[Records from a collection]
==================================================

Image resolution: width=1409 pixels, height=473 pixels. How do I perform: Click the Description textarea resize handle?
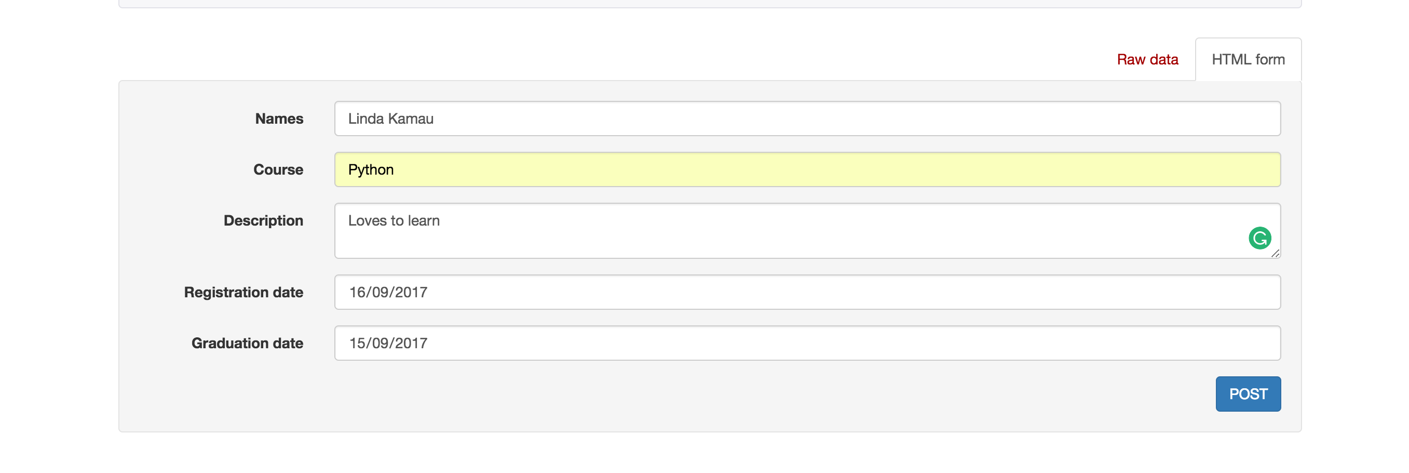(1276, 253)
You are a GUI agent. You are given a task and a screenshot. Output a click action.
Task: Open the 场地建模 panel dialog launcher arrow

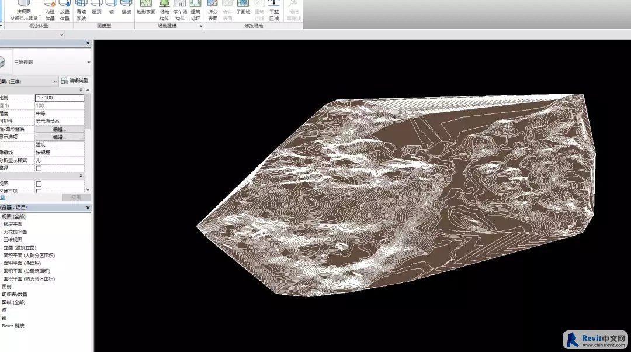tap(200, 26)
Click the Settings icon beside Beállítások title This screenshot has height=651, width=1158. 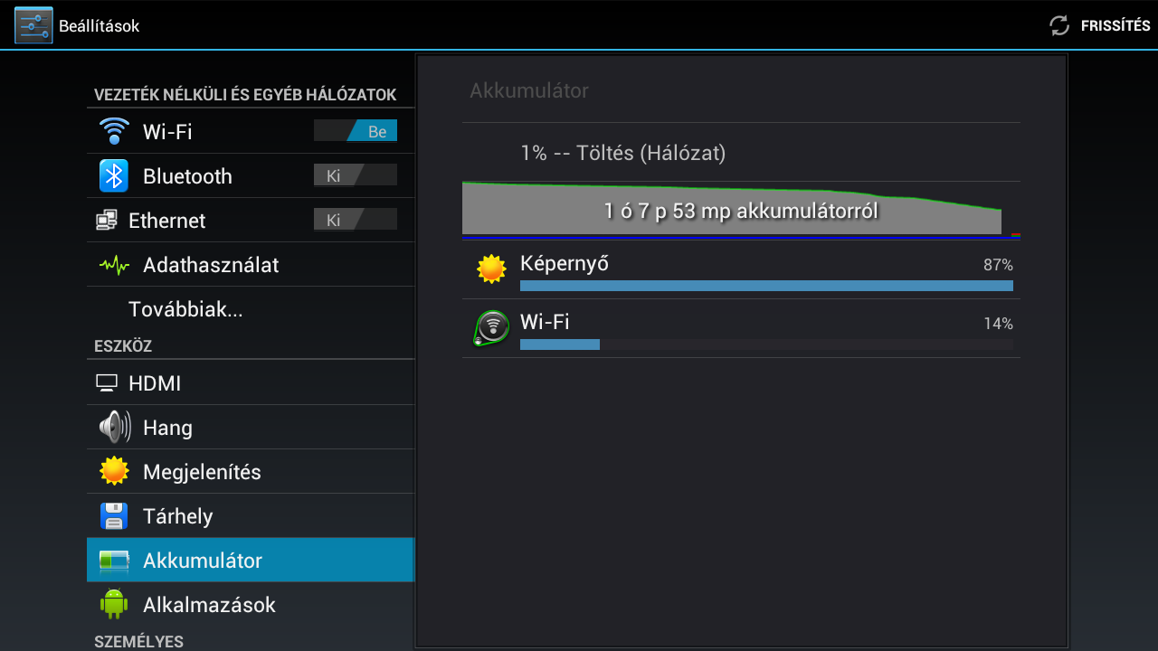coord(33,25)
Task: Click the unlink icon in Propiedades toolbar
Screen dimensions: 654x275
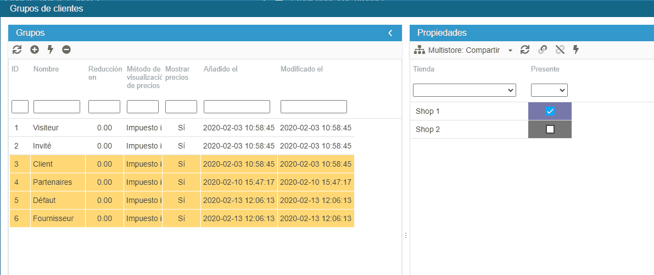Action: (x=560, y=50)
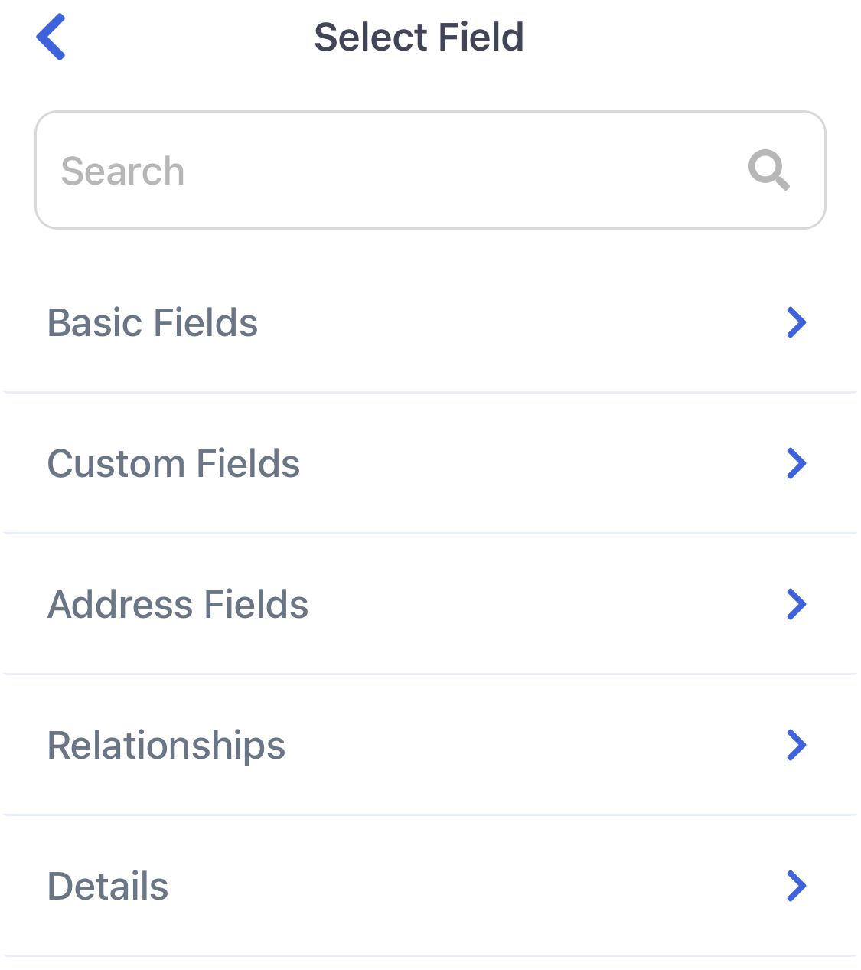
Task: Tap the chevron on the Details row
Action: pyautogui.click(x=796, y=886)
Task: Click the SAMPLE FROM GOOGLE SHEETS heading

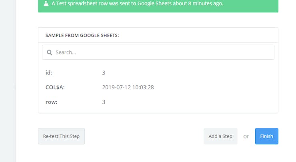Action: coord(82,35)
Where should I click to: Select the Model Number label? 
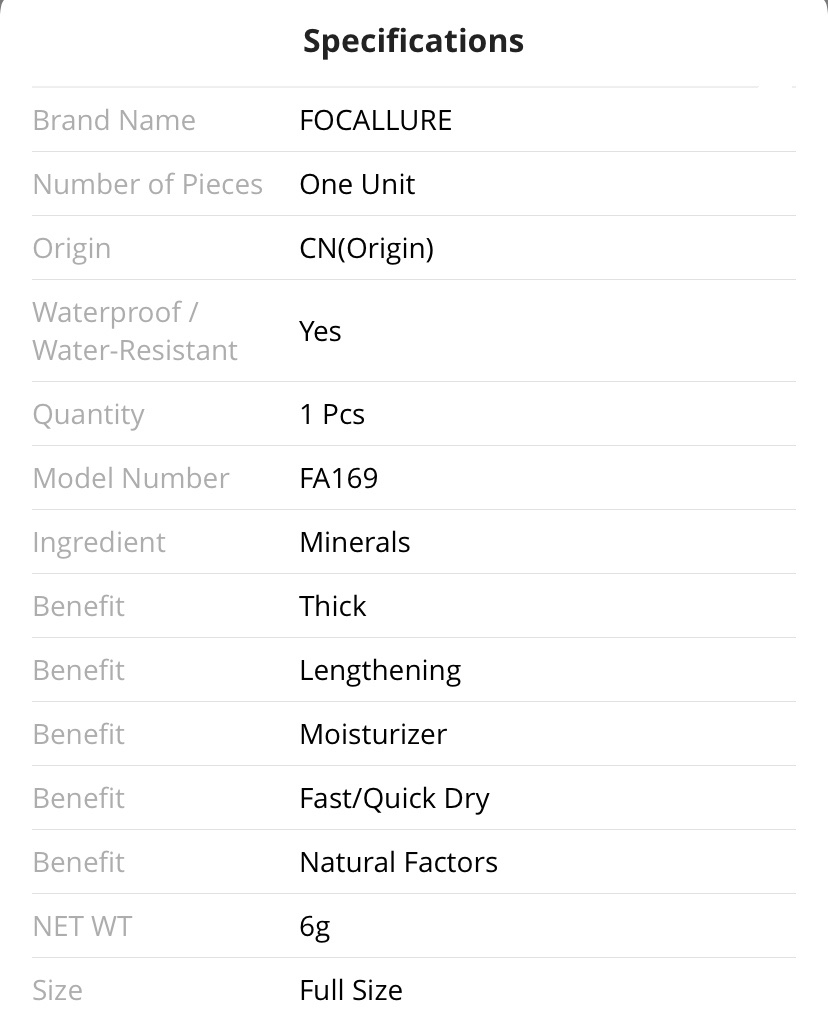click(x=131, y=478)
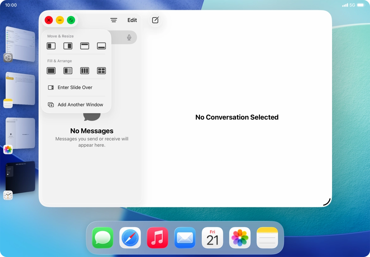This screenshot has width=370, height=257.
Task: Choose the two-window split arrangement
Action: tap(68, 70)

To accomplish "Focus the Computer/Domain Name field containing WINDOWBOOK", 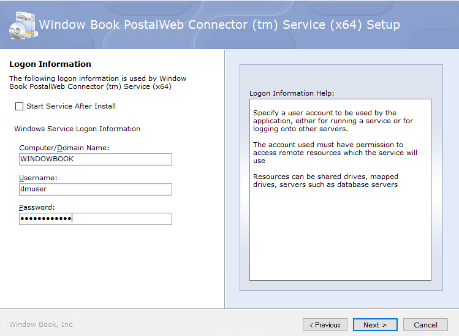I will 96,159.
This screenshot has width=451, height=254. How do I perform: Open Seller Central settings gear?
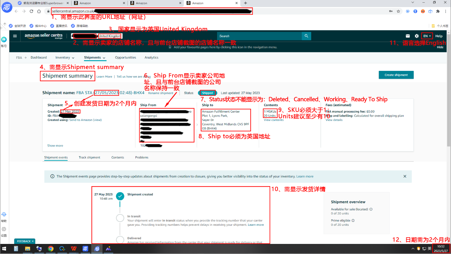tap(416, 36)
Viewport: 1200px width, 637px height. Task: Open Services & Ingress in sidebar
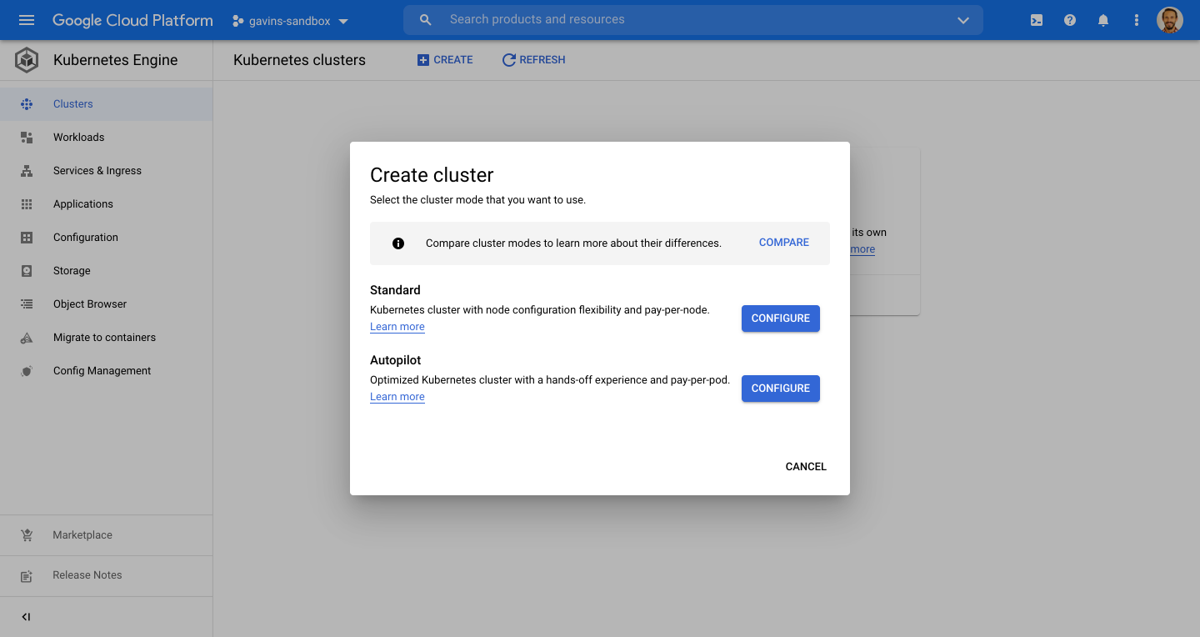click(97, 171)
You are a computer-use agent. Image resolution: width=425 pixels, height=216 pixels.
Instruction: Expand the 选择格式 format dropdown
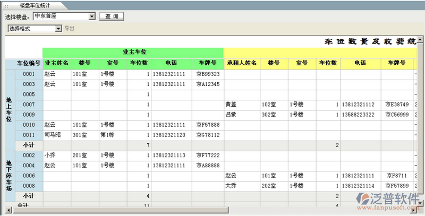coord(58,29)
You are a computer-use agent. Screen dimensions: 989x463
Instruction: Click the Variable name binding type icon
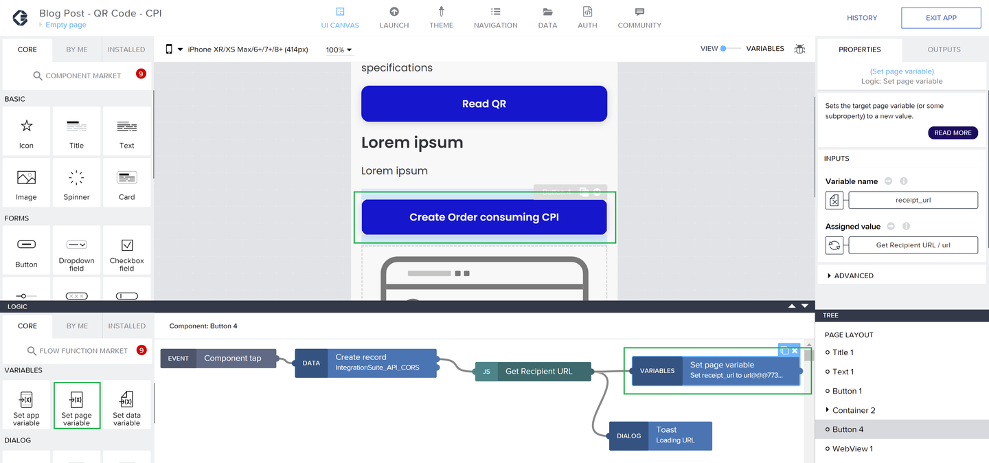pyautogui.click(x=834, y=201)
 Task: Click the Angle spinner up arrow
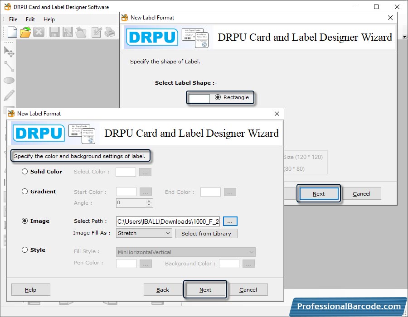pos(149,201)
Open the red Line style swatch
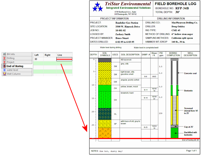Image resolution: width=201 pixels, height=155 pixels. (64, 59)
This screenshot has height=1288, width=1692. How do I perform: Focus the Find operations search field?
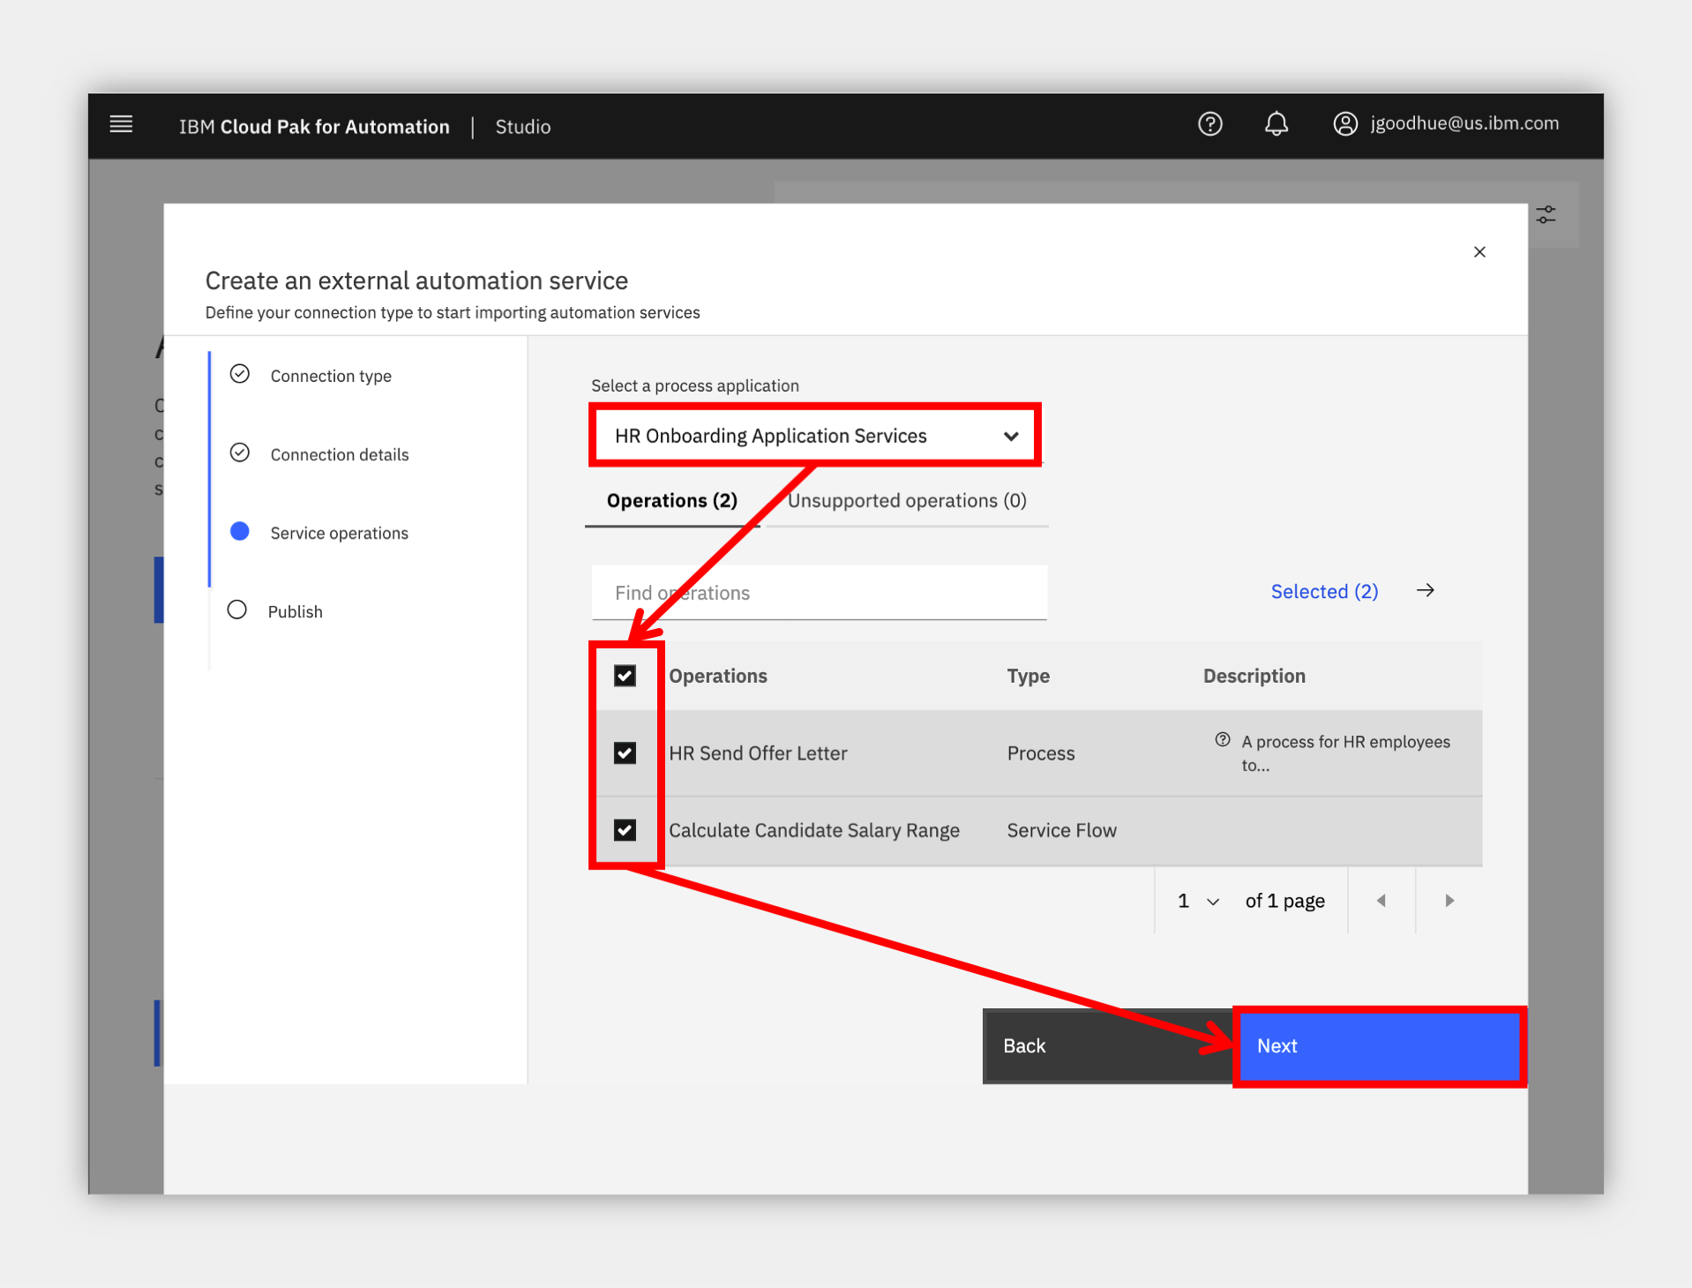820,593
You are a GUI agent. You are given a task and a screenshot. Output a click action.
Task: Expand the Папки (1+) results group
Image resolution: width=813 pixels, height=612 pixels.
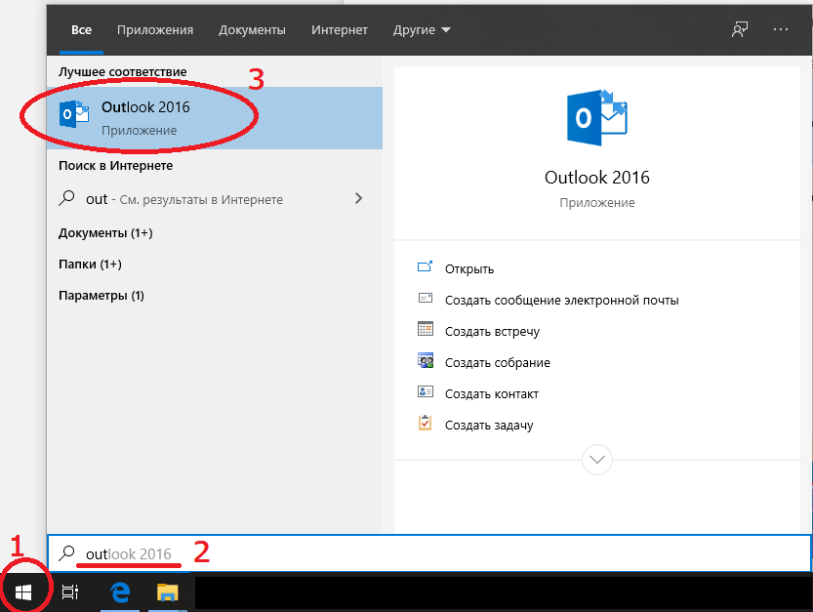click(90, 264)
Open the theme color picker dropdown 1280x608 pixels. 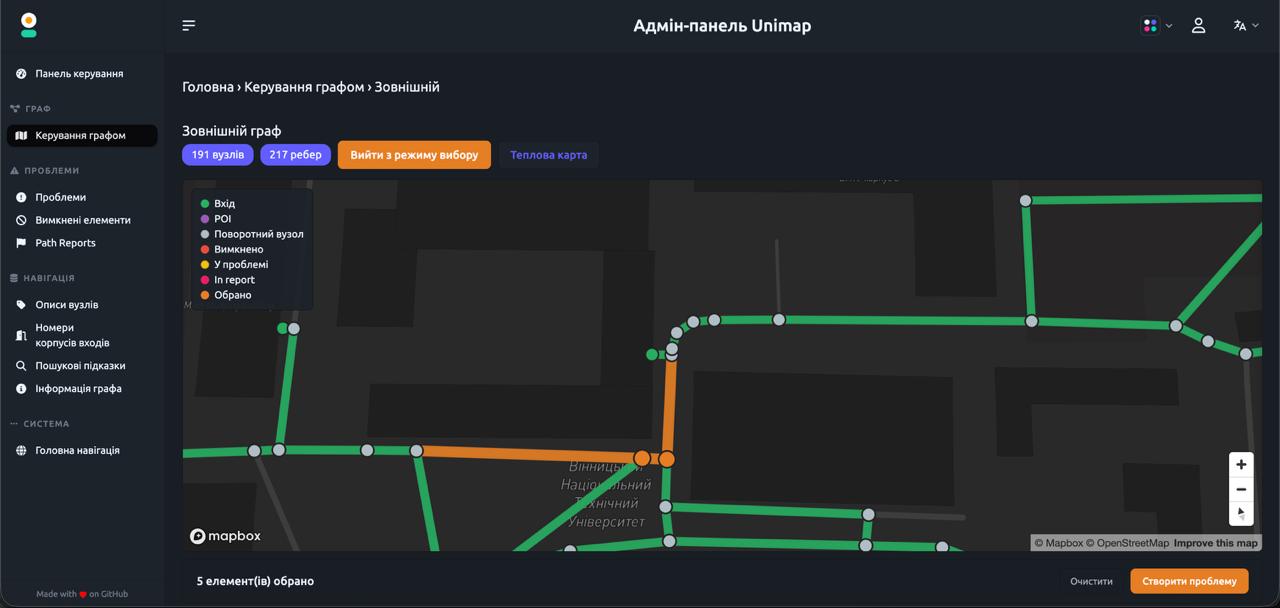tap(1157, 26)
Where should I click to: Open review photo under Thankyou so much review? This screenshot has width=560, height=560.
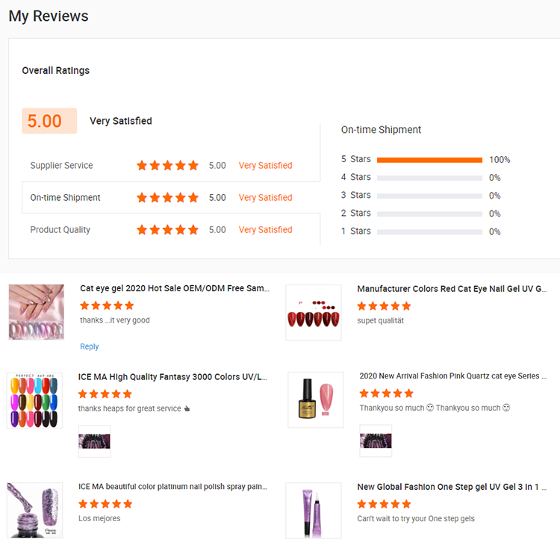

==================================================

#### Your goal:
Match on "agent" and copy out every line of the entries that contains it.

#### Exercise response:
You are a GUI agent. You are given a task and a screenshot. Output a click action.
You are a computer-use agent. Image resolution: width=425 pixels, height=216 pixels.
You are a computer-use agent. Screen dimensions: 989x463
You are a GUI agent. You are given a task and a screenshot. Output a click action.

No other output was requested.